The results of the changes in scores related to changes in health status (Fig. 1) and the differentiation between patients with and without recurrences during follow-up indicate that the responsiveness of the SFSQ is appropriate, especially because recurrences have been shown to be one of the main influences on the HR-QoL of patients with TLOC.7,20,21,24 Although the SFSQ was not responsive to changes in HR-QoL in patients with different diagnoses, earlier studies have shown that the difference in the HR-QoL of patients with different diagnoses is modest.7 It therefore seems that other factors are more important contributors to QoL. One possible explanation could be that patients interpret the questions to be related to the moment of an episode instead of their daily life.
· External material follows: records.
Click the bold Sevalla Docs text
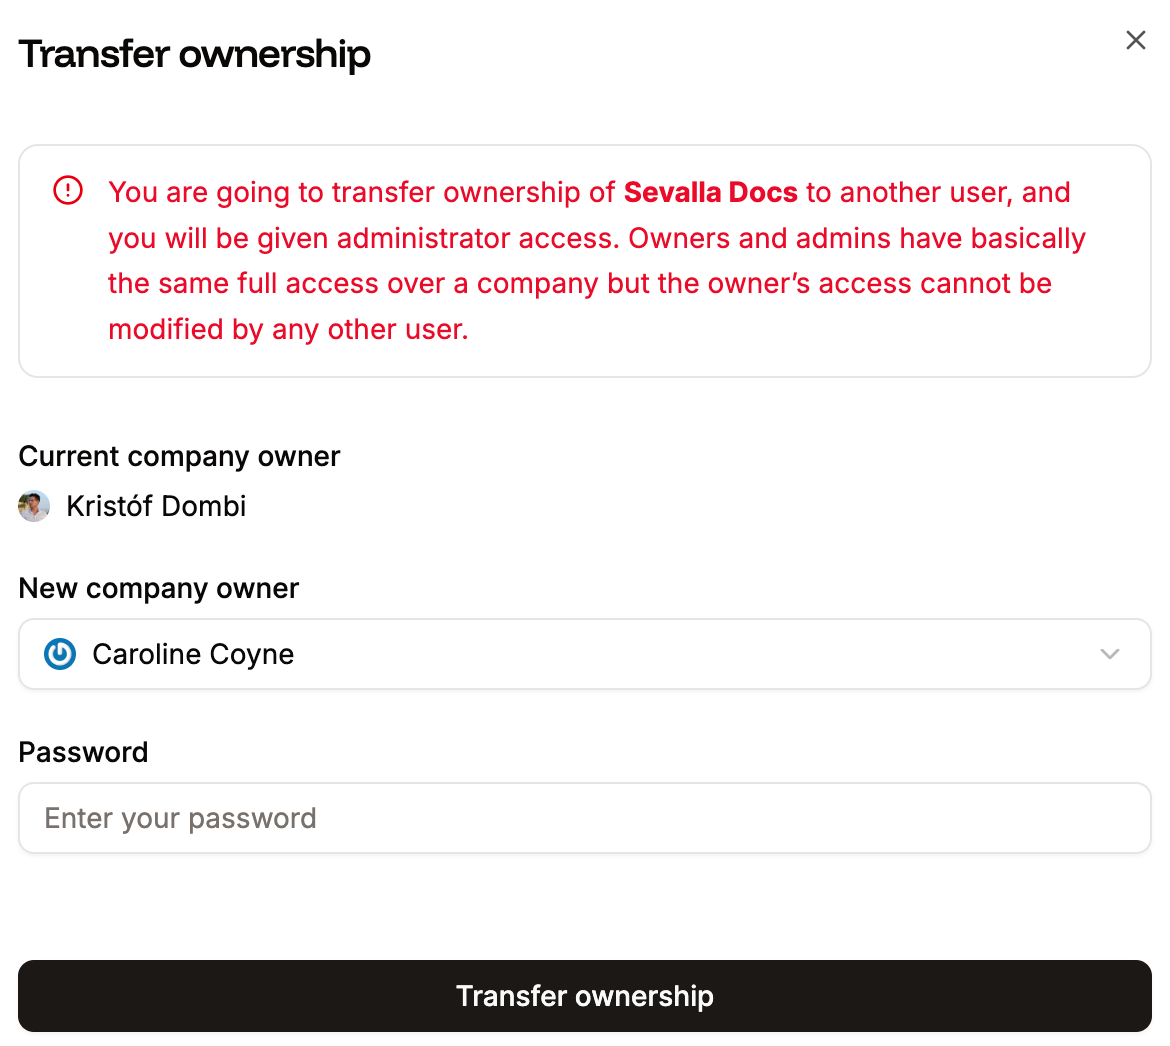Image resolution: width=1170 pixels, height=1046 pixels. (710, 192)

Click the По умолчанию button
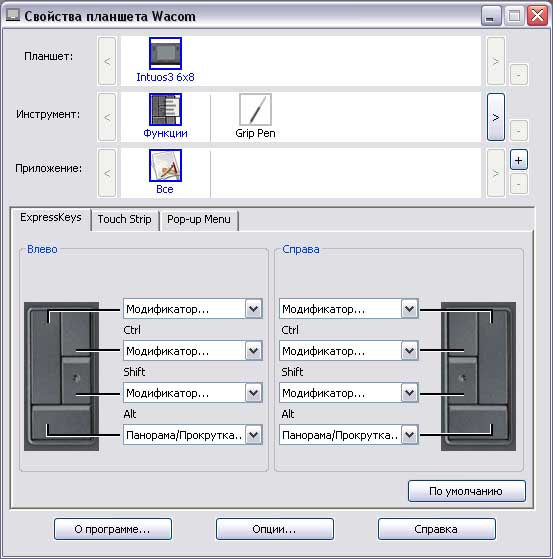pos(466,491)
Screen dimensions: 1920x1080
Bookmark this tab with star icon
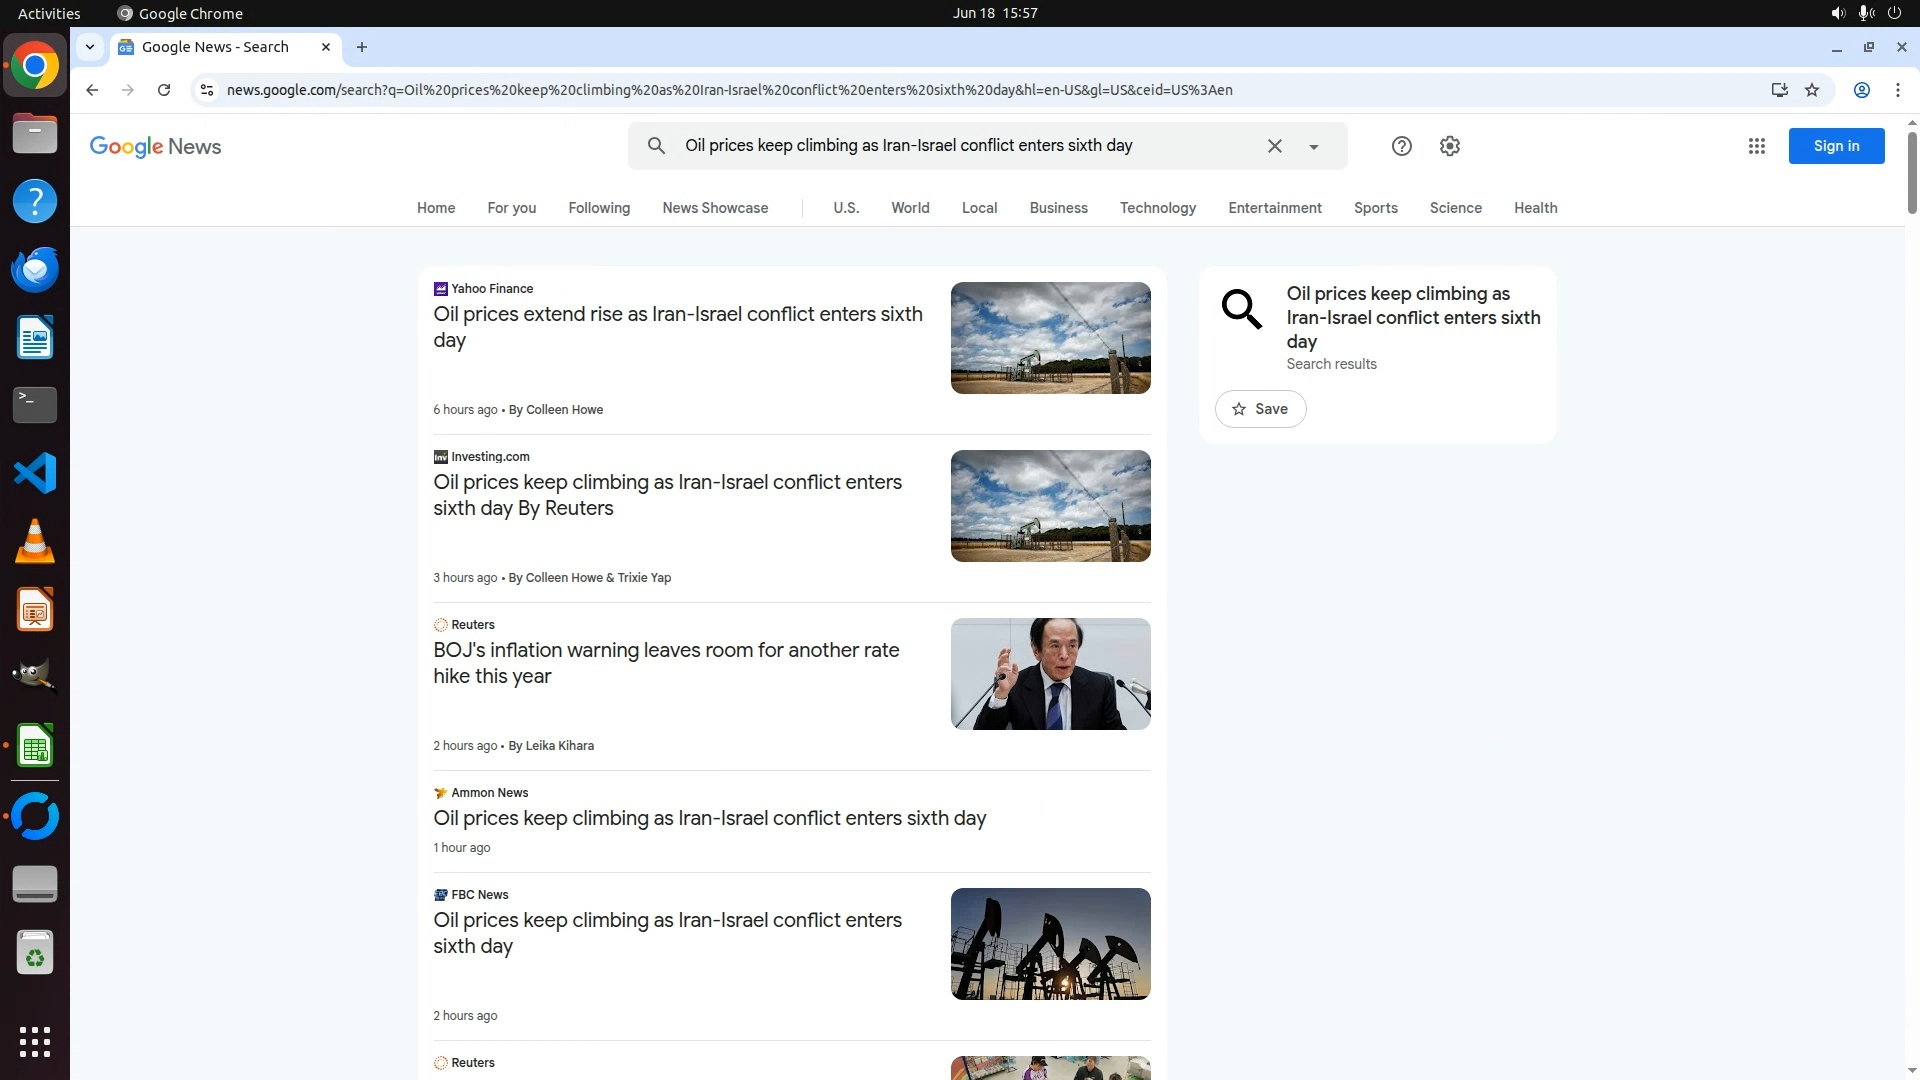click(1812, 90)
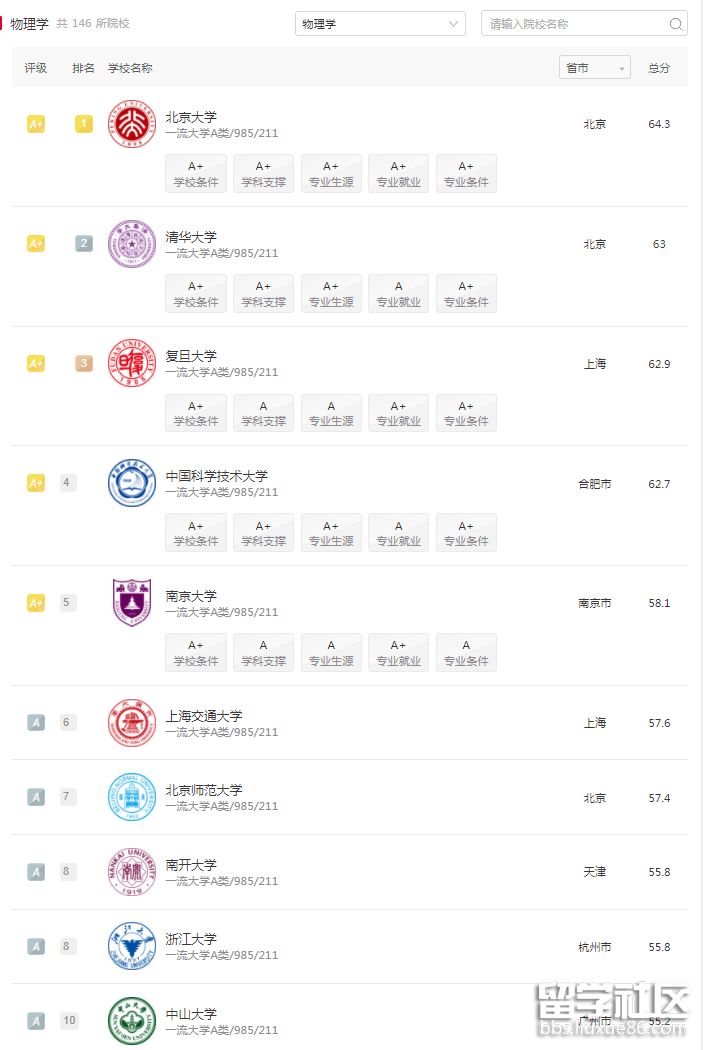Click the A+ rating badge beside 复旦大学
Image resolution: width=703 pixels, height=1050 pixels.
tap(35, 363)
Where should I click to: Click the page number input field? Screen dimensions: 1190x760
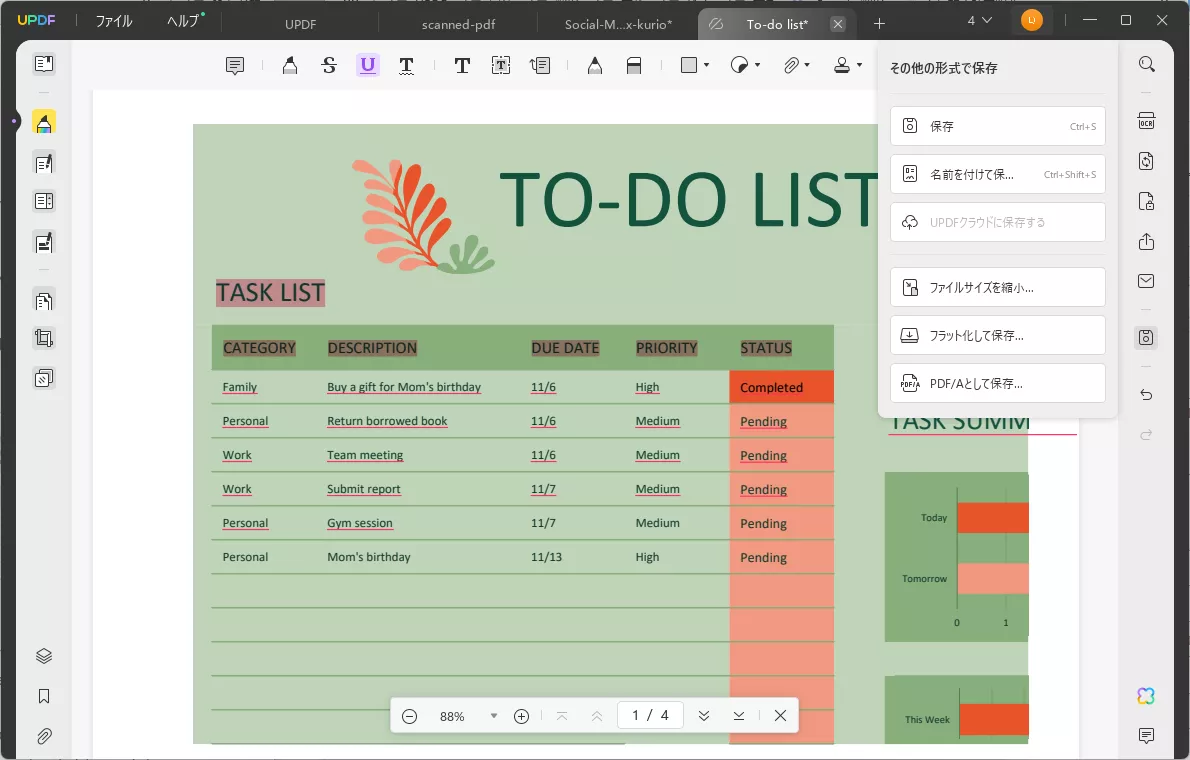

To prevent this issue, a clearer time frame could be added to the questionnaire, for instance, focusing patients on the last 4 weeks.

Clinical Application of the Instrument

The SFSQ can provide important information on the effect of interventions on HR-QoL of patients, especially in moderately or severely affected patients. With minimal amendments to the instrument, the SFSQ could also be reliable in less affected groups of patients. We recommend that this instrument be used primarily in group-comparisons in trials comparing diagnostic tests or treatment effects. As well, it could be a viable option in cohort-studies, where patients are compared over different time points. Furthermore, we feel that individual patient SFSQ scores could be informative for the physician, giving the physician an impression of the patient’s fear and worry and general experience as a result of the episodes.